▸ Esercizio a
Nell'estratto da leggere, quanti cicli caratterizzano i carichi d'urto?

▸ Estratto da leggere
──────────
Se si verifica una fessura nel calcestruzzo, la forza di pretensione
rapidamente andrà a zero. Il primo approccio per un corretto dimensionamento a
fatica dovrebbe essere condotto trascurando la forza di pretensione. Con
frequenti variazioni del carico, la resistenza dell’acciaio e del calcestruzzo
diminuisce”;
-
carichi sismici: “i carichi sismici
possono essere visti semplicemente come eventi
che causano un’accelerazione del terreno; essa viene trasferita agli edifici
che a loro volta la trasmettono agli elementi da ancorare. Gli ancoraggi
devono dunque sostenere i carichi indotti dalle accelerazioni degli elementi
da ancorare. L’elevato numero di fattori che intervengono nella definizione
dell’azione sismica rende praticamente impossibile un’accurata definizione
preventiva dei carichi sismici che possono essere solo stimati”. Nel documento
si riportano altri significativi dati, esempi e requisiti degli ancoranti;
-
fessurazione: “il DM 14/1/2008
prevede che il calcestruzzo sia progettato in modo che le fessurazioni restino
contenute durante la vita della struttura. L’apertura delle fessure di progetto
si verifica quando la tensione nel calcestruzzo raggiunge il valore della
resistenza media a trazione divisa per un coefficiente pari a 1,2. La norma
prevede inoltre che, in funzione delle condizioni ambientali e della
sensibilità delle armature alla corrosione, le fessure debbano aprirsi al
massimo tra valori compresi tra 0,2 e 0,4 mm. In presenza di ancoranti
installati nel calcestruzzo, è possibile che le linee di fessurazione del
calcestruzzo interessino la zona dell’ancoraggio”;
-
duttilità: “la duttilità non è una
caratteristica intrinseca di un elemento, ma risente del contesto in cui è
installato, della geometria, del tipo di sollecitazione agente e del meccanismo
di collasso. Il progettista può dimensionare una struttura in calcestruzzo a
sisma (sebbene il calcestruzzo sia notoriamente un materiale fragile) a patto
di studiare le armature e le condizioni di vincolo. Non è possibile affermare
dunque a priori se un ancorante sia duttile o fragile”. Anche in questo caso
vengono proposti esempi e presentati ulteriori indicazioni utili al comparto
edile;
-
carichi d’urto: “i carichi d’urto
(shock) sono caratterizzati da un numero ridotto di cicli (da 1 a 10) ed
elevati valori di picco che si verificano durante un lasso temporale molto
breve. Per esempio possono essere causati da urti di veicoli su barriere guard
rail o altre strutture, caduta di oggetti, esplosioni o altro. La natura
insolita di questa tipologia di carichi ( esplosioni,
impatti) consente di accettare un danno delle strutture (o degli ancoraggi)
──────────
▸ Esercizio b
Trascrivi tutte le righe dell'elenco in cui compare la parola "menu".
──────────
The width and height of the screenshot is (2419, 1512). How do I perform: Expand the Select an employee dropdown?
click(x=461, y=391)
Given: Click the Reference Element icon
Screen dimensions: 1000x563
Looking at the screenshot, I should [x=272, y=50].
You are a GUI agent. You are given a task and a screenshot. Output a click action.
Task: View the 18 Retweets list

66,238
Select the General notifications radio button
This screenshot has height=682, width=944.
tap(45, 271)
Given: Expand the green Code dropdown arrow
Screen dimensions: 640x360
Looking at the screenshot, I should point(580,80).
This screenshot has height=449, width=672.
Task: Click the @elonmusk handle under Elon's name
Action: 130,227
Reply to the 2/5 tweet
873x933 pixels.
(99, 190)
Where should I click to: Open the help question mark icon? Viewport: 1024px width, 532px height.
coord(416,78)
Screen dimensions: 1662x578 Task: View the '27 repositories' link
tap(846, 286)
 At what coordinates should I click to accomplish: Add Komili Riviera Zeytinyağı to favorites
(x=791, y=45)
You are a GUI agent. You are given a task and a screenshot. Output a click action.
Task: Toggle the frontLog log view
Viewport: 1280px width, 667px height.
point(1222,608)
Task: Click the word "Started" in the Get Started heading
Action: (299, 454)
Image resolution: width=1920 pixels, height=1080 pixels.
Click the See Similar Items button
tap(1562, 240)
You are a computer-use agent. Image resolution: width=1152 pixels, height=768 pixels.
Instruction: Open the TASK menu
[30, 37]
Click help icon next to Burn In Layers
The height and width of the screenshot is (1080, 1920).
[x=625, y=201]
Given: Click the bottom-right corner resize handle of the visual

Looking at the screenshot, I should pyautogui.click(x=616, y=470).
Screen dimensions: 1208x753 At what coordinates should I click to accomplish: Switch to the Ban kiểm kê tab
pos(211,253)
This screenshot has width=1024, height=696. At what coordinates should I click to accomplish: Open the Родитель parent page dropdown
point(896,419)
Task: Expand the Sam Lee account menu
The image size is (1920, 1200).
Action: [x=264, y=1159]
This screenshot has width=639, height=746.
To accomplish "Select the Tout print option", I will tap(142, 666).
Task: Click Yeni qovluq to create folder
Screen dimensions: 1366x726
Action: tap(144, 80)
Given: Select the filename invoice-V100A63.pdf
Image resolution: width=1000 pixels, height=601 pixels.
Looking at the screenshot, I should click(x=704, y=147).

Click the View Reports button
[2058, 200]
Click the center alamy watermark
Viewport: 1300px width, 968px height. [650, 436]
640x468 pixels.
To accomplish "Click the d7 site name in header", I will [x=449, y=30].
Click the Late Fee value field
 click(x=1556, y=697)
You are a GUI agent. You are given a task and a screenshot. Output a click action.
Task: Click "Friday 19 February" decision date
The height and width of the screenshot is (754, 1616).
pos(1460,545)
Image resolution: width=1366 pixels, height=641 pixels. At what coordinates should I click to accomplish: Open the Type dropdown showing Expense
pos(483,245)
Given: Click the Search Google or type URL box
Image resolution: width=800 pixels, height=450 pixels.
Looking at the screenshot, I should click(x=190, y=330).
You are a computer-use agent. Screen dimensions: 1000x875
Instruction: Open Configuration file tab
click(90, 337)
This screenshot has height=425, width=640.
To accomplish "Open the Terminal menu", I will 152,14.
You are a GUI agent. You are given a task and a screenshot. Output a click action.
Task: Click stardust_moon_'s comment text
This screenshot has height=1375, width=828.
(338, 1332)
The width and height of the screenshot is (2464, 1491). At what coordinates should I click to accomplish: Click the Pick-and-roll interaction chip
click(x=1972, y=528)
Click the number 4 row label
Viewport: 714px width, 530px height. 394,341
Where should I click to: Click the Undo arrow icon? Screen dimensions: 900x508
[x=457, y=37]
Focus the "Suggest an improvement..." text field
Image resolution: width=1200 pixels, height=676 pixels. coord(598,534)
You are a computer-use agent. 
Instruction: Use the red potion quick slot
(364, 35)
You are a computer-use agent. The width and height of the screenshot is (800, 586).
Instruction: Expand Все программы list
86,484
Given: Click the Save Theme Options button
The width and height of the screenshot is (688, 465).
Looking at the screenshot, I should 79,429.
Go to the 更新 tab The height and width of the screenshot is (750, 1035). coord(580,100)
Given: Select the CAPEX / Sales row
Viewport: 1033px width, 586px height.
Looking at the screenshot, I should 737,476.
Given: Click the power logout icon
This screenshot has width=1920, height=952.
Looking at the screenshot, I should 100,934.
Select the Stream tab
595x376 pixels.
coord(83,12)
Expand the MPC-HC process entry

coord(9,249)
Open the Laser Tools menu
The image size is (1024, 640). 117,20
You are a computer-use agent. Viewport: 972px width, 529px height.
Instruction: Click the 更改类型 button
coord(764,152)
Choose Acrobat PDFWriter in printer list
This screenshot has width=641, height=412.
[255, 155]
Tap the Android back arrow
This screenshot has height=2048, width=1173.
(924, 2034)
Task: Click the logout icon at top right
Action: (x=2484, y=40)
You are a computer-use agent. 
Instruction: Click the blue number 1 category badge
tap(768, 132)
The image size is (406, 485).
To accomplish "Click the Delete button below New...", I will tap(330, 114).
──────────
▸ Risposta completa a
Un numero ridotto di cicli, da 1 a 10.

▸ Risposta completa b
Instruction: Open the TASK menu
Task: Expand the Sam Lee account menu
To accomplish "Open the Terminal menu", I will 152,14.
Open the Laser Tools menu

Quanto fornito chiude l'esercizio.